DATA LISTING ->
++++++

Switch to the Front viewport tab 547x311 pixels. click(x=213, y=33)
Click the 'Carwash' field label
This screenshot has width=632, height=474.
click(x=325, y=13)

++++++

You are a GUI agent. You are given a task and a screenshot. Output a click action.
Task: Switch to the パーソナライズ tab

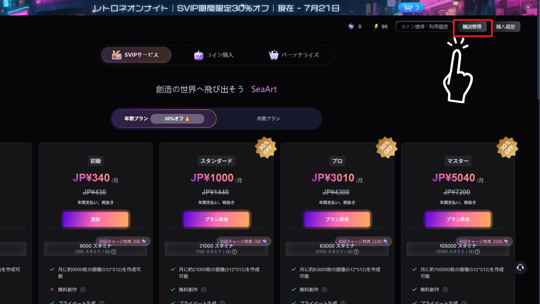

++++++

ABOUT THIS EXERCISE ->
Begin with the line above that has "You are a GUI" and continue through the line that has "Task: Switch to the パーソナライズ tab", setting each one down exactly. Stop there.

EXPECTED ANSWER ->
You are a GUI agent. You are given a task and a screenshot. Output a click action.
Task: Switch to the パーソナライズ tab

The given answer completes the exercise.